Inside the package, there is a class called JwtSecurityTokenHandler , which comes from System.IdentityModel.Tokens.SecurityTokenHandler . In WIF, this is the main class for deserializing and serializing security tokens.

The class has a ReadToken(String) method that will take your base64 encoded JWT string and return a SecurityToken that represents the JWT.

SecurityTokenHandler also has a ValidateToken(SecurityToken) method that takes your SecurityToken and creates ReadOnlyCollection<ClaimsIdentity> . Typically for a JWT, this will contain a single ClaimsIdentity object that has a set of claims representing the properties of the original JWT.

JwtSecurityTokenHandler defines some additional overloads for the ValidateToken , in particular, it has the ClaimsPrincipal ValidateToken(JwtSecurityToken, TokenValidationParameters) . The TokenValidationParameters argument allows TokenValidationParameters to specify a token signing certificate (in the form of an X509SecurityTokens list). It also has an overload that accepts the JWT as a string , not a SecurityToken .

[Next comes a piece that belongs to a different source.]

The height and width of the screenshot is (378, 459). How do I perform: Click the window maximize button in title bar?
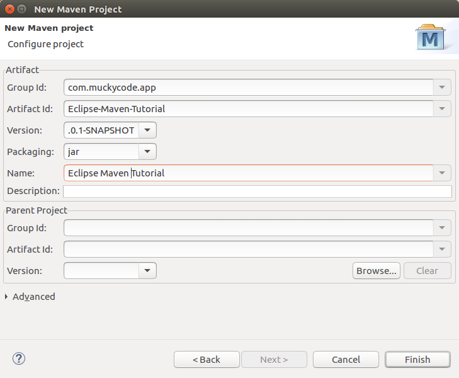pos(21,9)
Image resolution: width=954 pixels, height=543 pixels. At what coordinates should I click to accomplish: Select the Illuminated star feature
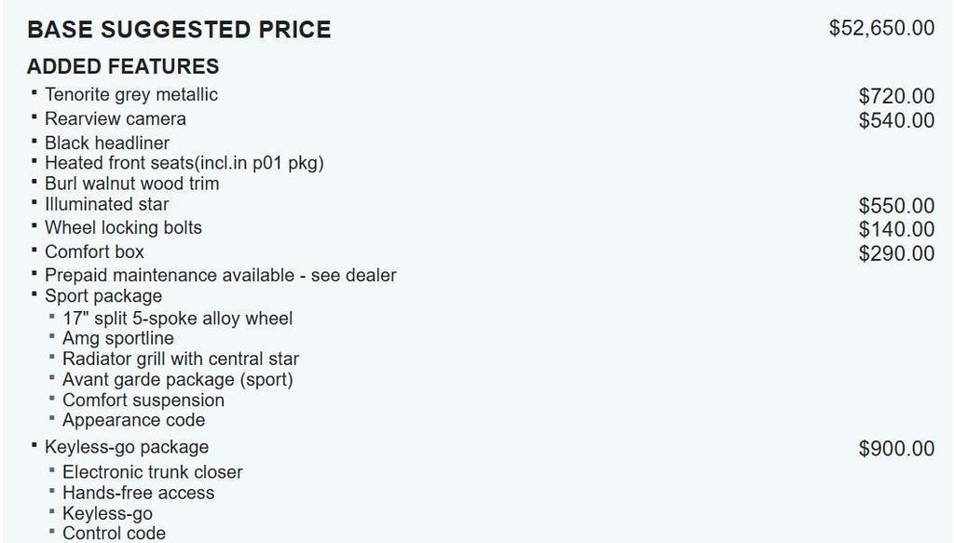[x=107, y=204]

The code for this is quite complicated, but it can be found in the Global.asax.cx ( TokenValidationHandler class) code in the developerโ€™s example, called "ADAL - Native App to REST service - ACS authentication through the browser dialog" located in

http://code.msdn.microsoft.com/AAL-Native-App-to-REST-de57f2cc

As an alternative, the JwtSecurityToken class has additional methods that do not apply to the SecurityToken base class, for example, the Claims property, which receives the claims contained in it without passing through the ClaimsIdentity collection. It also has a Payload property, which returns a JwtPayload object that allows you to get the original JSON of the token. It depends on your scenario that suits him best.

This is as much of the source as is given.